Several key principles should guide the development of integrative annotation strategies. First, the use of complementary tools is essential, as different methods capture different aspects of protein function and have different failure modes [10]. A protein that yields no signal in a sequence-based search may reveal functional homologs through structural comparison, and a protein that lacks structural homologs may be characterized through guilt-by-association in a co-expression network [3]. Second, the integration of multi-omics data—including transcriptomics, proteomics, metabolomics, and phenomics—provides crucial biological context that can constrain functional hypotheses and prioritize candidates for experimental validation [3].

Third, community efforts and data sharing are critical for accelerating progress. Initiatives such as the Structural Genomics Consortium, the Human Proteome Project, and the MorPhiC Consortium are building the shared experimental and computational infrastructure needed to systematically characterize the dark proteome [3]. The development of standardized benchmarks for evaluating AI annotation tools, and the creation of curated databases of experimentally validated functions for previously unknown proteins, will be essential for driving the field forward.

Looking ahead, several emerging technologies promise to further accelerate the characterization of unannotated genes. The continued development of protein language models with larger training datasets and more sophisticated architectures will improve the accuracy of functional inference for highly divergent sequences [30]. The integration of AlphaFold2 predictions with molecular dynamics simulations and cryo-electron microscopy data will provide increasingly detailed mechanistic insights into the functions of structurally characterized HPs [12]. And the development of AI systems capable of reasoning about biological function in a more holistic, systems-level manner, integrating knowledge from genomics, biochemistry, cell biology, and evolutionary biology, will ultimately be required to fully illuminate the dark genome.

7. Conclusions

The genomic dark matter comprising hypothetical proteins, orphan and de novo genes, small ORFs, and non-canonical ORFs, represents one of the most significant remaining frontiers in biology and biotechnology. Constituting 40–60% of bacterial genomes, approximately 30–35% of the human proteome, and up to 43% of metagenomic protein clusters, these unannotated sequences are not genomic junk but a vast, largely untapped reservoir of biological novelty. Their characterization is essential for realizing the full potential of genomic data across all domains of genome biotechnology, from engineering climate-resilient crops and discovering novel industrial biocatalysts to identifying new therapeutic targets for cancer and infectious diseases.
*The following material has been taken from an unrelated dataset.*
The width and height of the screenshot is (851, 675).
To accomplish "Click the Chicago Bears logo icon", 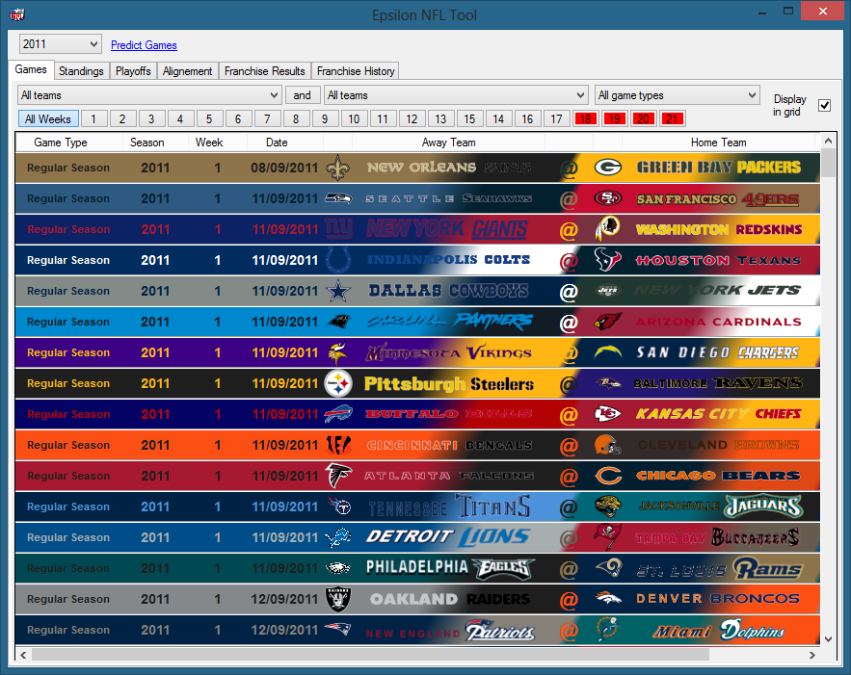I will 607,476.
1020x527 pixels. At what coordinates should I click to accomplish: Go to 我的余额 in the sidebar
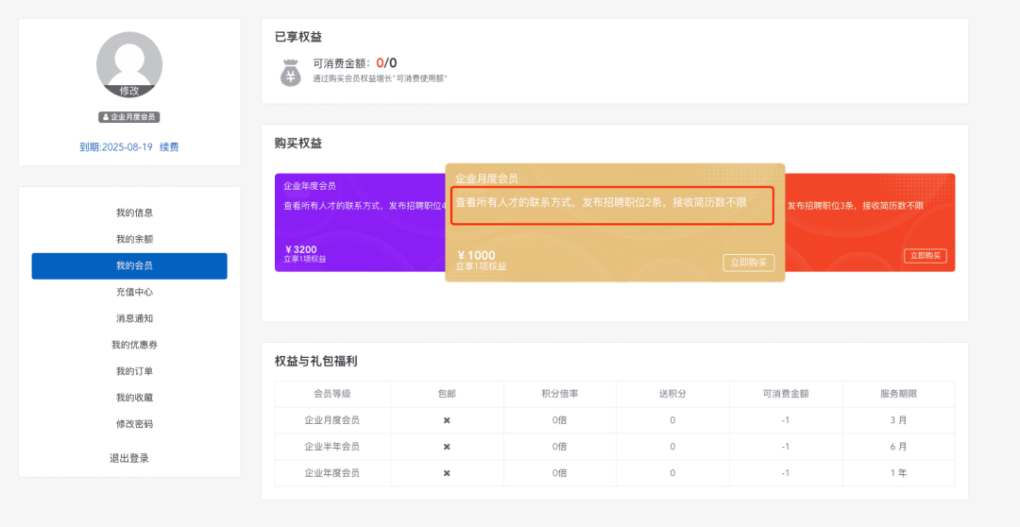(134, 239)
The challenges in characterizing these sequences are real and multifaceted, encompassing the fundamental limitations of homology-based annotation, the propagation of errors through public databases, experimental intractability, and the inherent biological complexity of gene function. However, the field is undergoing a transformative shift driven by artificial intelligence. The convergence of protein structure prediction (AlphaFold2, ESMFold), protein and genome language models (ESM2, DNABERT-2, Nucleotide Transformer), deep learning-based functional inference (DPFunc, TAWFN), and LLM-assisted annotation (GeneWhisperer) is providing an unprecedented toolkit for functional discovery at scale. When integrated with high-throughput experimental validation platforms such as CRISPR perturbomics and transposon-insertion sequencing, these AI-driven approaches create a powerful, iterative cycle of hypothesis generation and experimental confirmation.
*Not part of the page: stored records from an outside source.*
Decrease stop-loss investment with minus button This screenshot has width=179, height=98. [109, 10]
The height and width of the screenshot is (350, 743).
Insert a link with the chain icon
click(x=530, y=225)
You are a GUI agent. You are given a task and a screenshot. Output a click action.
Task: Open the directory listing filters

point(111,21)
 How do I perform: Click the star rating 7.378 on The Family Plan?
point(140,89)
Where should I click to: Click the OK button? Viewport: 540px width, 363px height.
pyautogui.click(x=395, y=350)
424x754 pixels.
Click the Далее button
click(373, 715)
The era of AI-driven functional genomics is not a distant prospect; it is already underway. As these tools mature and are applied systematically to the dark genome, the proportion of unannotated sequences will diminish, and the functional landscape of life will come into ever-sharper focus. The implications for genome biotechnology for plant improvement, animal breeding, medical genomics, industrial biotechnology, and environmental sustainability are profound and far-reaching.